* begin Given records *
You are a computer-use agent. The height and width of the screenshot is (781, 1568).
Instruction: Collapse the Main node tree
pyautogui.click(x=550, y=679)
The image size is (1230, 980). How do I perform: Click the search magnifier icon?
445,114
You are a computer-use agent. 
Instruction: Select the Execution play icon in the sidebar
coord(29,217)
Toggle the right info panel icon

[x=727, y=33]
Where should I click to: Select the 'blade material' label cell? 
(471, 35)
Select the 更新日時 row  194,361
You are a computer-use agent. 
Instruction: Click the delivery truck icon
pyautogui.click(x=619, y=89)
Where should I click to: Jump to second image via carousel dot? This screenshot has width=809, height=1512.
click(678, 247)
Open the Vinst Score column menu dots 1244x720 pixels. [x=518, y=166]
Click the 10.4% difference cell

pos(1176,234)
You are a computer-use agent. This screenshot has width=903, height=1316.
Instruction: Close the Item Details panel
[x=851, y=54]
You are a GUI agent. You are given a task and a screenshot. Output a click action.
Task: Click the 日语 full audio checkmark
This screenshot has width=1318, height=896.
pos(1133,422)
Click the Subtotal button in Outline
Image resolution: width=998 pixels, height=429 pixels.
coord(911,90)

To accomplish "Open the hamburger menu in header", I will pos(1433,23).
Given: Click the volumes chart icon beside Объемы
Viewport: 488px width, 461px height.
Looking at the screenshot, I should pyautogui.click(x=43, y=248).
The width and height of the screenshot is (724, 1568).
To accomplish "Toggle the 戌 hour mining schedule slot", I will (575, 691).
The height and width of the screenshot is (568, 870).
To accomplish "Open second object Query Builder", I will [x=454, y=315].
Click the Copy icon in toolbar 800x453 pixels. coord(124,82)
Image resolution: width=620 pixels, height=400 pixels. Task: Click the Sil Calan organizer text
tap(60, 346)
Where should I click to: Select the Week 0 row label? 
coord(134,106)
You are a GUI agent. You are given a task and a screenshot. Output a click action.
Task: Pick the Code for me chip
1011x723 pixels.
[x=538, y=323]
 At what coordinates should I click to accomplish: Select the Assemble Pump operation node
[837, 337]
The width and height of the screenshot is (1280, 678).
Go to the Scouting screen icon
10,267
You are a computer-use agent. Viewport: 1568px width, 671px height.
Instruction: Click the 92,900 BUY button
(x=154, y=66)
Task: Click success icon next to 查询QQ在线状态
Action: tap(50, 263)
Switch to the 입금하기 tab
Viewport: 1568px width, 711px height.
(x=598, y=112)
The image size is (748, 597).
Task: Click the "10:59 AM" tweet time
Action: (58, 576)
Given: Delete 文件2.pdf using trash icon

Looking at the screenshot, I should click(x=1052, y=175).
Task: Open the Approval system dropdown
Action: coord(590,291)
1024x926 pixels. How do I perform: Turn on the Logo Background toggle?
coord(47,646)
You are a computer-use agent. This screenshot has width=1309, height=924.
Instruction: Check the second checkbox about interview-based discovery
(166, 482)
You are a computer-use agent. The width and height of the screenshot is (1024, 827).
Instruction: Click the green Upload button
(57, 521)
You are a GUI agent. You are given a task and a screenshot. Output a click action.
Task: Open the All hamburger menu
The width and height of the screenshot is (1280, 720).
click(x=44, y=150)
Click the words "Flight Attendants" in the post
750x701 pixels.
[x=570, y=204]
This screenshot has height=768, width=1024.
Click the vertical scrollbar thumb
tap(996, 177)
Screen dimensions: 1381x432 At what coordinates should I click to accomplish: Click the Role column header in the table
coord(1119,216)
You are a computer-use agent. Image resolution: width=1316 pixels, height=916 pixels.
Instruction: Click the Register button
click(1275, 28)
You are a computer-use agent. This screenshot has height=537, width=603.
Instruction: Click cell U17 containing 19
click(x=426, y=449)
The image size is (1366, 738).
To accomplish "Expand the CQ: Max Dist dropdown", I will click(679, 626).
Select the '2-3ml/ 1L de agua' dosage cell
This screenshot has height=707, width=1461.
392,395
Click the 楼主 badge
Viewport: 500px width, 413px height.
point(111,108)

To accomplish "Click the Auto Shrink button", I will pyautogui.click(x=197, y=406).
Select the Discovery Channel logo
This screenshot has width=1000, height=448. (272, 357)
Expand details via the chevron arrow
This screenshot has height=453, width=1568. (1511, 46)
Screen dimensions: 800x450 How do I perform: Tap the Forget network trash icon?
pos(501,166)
* end Given records *
Short exercise: Count the lines in the material above that contain the string "column", treating matches as case-sensitive. Output the count alone.

Expected answer: 2